- [TASK INSTRUCTIONS]
Output the rows from the line containing "Task: Open the HR menu" through the line containing "Action: coord(139,48)", both included, as a JSON list of strings with one string per line and blank lines left out. Leave the pictures out of your answer.

- [GIVEN INFORMATION]
####################

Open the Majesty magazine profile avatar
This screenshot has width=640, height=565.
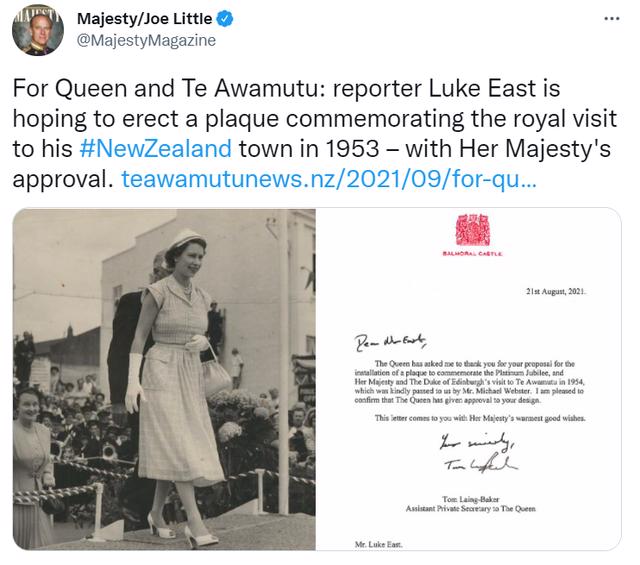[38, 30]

####################

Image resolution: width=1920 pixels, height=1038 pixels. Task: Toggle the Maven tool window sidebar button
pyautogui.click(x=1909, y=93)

####################

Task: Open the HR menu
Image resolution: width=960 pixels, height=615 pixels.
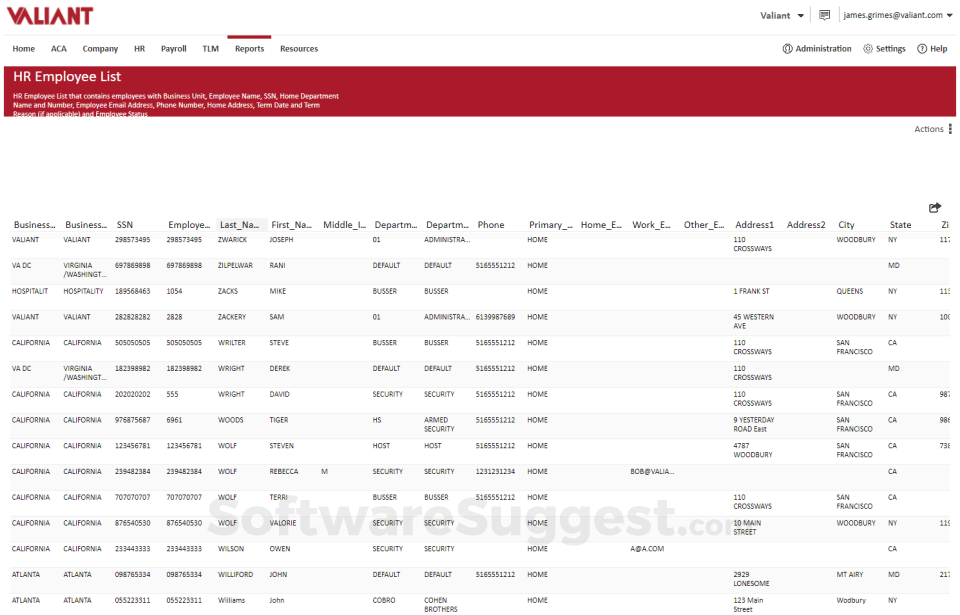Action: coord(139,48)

####################

- [FULL RESPONSE]
[
  "Task: Open the HR menu",
  "Image resolution: width=960 pixels, height=615 pixels.",
  "Action: coord(139,48)"
]